EXTRAIT CITÉ:
******************************
Guerre froide en Afrique : Maroc et Algérie (AUSA)

Bien que la « guerre froide » Maroc-Algérie ne représente pas une menace directe pour les États-Unis, elle freine le développement économique des deux nations et risque d’entraver d’autres initiatives diplomatiques américaines, comme les Accords d’Abraham. Préserver l’équilibre dans cette région nécessitera une diplomatie habile et une gestion stratégique continue.

Etiquettes : Algérie, Maroc, Afrique, Union Africaine, Front Polisario, Union Africaine,

par le Lieutenant-colonel Jay Figurski, USA
Landpower Essay 24-3, mars 2024

Résumé

Le Maroc, partenaire et allié des États-Unis depuis 1786, entretient une longue rivalité avec son voisin l’Algérie, un pays anti-colonial et anti-occidental, allié de la Russie et de la Chine. Leur histoire de méfiance mutuelle a engendré une « guerre froide » dans laquelle les deux pays se sont lancés dans des programmes ambitieux de modernisation militaire et des manœuvres diplomatiques.
******************************
DONNÉES FOURNIES:

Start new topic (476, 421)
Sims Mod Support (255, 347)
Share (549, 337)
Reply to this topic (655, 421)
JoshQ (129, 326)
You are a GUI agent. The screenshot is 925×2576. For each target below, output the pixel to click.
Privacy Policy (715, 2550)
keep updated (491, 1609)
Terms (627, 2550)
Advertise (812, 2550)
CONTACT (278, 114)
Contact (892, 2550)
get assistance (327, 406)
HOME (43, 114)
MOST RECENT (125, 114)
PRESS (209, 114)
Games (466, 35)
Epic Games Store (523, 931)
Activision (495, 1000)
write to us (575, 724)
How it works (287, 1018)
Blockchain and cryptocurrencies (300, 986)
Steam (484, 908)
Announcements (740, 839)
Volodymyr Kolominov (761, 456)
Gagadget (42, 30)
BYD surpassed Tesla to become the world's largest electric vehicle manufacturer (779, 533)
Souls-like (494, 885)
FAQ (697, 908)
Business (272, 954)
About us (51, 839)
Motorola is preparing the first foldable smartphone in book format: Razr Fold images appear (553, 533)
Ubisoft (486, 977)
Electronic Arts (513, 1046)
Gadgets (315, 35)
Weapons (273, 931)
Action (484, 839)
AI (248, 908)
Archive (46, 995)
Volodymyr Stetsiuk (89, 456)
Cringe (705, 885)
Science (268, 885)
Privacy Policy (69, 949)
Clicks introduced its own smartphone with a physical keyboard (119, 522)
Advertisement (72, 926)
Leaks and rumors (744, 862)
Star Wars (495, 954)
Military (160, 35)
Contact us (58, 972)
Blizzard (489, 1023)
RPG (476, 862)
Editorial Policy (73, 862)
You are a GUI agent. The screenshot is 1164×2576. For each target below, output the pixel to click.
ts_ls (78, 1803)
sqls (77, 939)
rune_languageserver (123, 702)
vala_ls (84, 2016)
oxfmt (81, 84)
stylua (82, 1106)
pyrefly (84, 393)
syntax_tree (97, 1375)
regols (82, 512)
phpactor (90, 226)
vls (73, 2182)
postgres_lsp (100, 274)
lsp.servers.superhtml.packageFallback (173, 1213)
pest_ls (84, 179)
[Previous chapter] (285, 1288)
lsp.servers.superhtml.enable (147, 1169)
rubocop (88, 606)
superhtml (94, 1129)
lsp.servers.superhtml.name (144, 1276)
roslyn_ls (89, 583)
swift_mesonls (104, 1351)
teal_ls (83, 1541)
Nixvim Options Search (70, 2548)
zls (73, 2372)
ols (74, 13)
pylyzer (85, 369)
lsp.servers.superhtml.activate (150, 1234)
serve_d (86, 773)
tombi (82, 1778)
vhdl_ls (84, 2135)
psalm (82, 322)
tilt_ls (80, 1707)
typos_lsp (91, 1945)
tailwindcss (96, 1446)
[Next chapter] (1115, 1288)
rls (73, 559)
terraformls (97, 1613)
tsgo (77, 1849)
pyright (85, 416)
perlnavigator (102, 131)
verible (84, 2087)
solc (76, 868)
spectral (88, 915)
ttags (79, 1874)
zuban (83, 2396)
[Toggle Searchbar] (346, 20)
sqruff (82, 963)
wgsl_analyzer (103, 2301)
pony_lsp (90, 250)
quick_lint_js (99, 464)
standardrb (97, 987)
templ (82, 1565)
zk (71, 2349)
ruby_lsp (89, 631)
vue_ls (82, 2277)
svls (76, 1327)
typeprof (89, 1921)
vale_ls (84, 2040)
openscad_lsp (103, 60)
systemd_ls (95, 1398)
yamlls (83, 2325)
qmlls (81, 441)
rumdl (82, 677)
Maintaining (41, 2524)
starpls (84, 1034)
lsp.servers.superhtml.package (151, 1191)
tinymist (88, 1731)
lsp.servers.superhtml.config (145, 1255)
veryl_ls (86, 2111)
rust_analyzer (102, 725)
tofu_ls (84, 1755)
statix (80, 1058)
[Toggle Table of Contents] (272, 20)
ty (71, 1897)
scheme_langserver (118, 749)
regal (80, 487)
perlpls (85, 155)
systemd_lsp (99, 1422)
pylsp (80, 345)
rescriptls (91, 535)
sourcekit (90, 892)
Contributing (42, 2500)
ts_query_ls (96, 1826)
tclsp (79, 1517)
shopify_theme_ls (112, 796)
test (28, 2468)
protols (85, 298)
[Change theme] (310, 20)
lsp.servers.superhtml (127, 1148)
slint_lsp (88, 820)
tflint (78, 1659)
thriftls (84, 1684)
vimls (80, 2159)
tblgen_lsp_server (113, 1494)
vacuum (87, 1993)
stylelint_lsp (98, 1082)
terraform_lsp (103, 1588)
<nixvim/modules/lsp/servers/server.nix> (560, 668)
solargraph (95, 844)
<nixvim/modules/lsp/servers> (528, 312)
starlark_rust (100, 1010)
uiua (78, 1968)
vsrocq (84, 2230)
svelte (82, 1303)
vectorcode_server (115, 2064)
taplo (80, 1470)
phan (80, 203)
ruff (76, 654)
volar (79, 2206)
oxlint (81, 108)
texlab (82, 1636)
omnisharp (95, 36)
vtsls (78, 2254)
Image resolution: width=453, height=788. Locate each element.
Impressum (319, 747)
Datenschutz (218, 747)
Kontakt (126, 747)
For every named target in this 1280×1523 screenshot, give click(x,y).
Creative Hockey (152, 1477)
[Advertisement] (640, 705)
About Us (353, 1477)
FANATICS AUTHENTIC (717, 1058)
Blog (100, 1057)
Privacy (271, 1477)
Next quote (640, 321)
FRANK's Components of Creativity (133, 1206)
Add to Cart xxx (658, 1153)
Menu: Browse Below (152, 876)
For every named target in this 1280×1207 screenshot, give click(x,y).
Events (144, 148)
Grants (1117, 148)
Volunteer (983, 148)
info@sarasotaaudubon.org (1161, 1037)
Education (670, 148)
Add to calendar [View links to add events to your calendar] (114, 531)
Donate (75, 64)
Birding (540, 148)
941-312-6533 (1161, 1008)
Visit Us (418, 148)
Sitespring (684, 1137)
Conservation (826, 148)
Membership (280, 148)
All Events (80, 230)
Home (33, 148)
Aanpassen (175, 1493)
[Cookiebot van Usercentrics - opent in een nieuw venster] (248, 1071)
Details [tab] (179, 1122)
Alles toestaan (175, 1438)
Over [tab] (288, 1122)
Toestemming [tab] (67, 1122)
******************************
TRAVAIL DEMANDÉ:
1. Les affirmations suivantes concordent-elles avec l'extrait sur la rivalité entre le Maroc et l'Algérie ? Répondez à chacune par oui ou non, en citant les mots décisifs du texte.
(a) Le Maroc est un partenaire des États-Unis depuis 1786.
(b) La « guerre froide » Maroc-Algérie constitue une menace directe pour les États-Unis.
(c) L'Algérie est présentée comme une alliée de la Russie et de la Chine.
2. Recopiez, dans l'extrait sur la rivalité entre le Maroc et l'Algérie, tout ce qui va de « Etiquettes : Algérie, Maroc, Afrique, Union » jusqu'à « des manœuvres diplomatiques. ».

RÉPONSES ATTENDUES:
1.
(a) Oui : « partenaire et allié des États-Unis depuis 1786 ».
(b) Non : « ne représente pas une menace directe pour les États-Unis ».
(c) Oui : « allié de la Russie et de la Chine ».

2.
Etiquettes : Algérie, Maroc, Afrique, Union Africaine, Front Polisario, Union Africaine,

par le Lieutenant-colonel Jay Figurski, USA
Landpower Essay 24-3, mars 2024

Résumé

Le Maroc, partenaire et allié des États-Unis depuis 1786, entretient une longue rivalité avec son voisin l’Algérie, un pays anti-colonial et anti-occidental, allié de la Russie et de la Chine. Leur histoire de méfiance mutuelle a engendré une « guerre froide » dans laquelle les deux pays se sont lancés dans des programmes ambitieux de modernisation militaire et des manœuvres diplomatiques.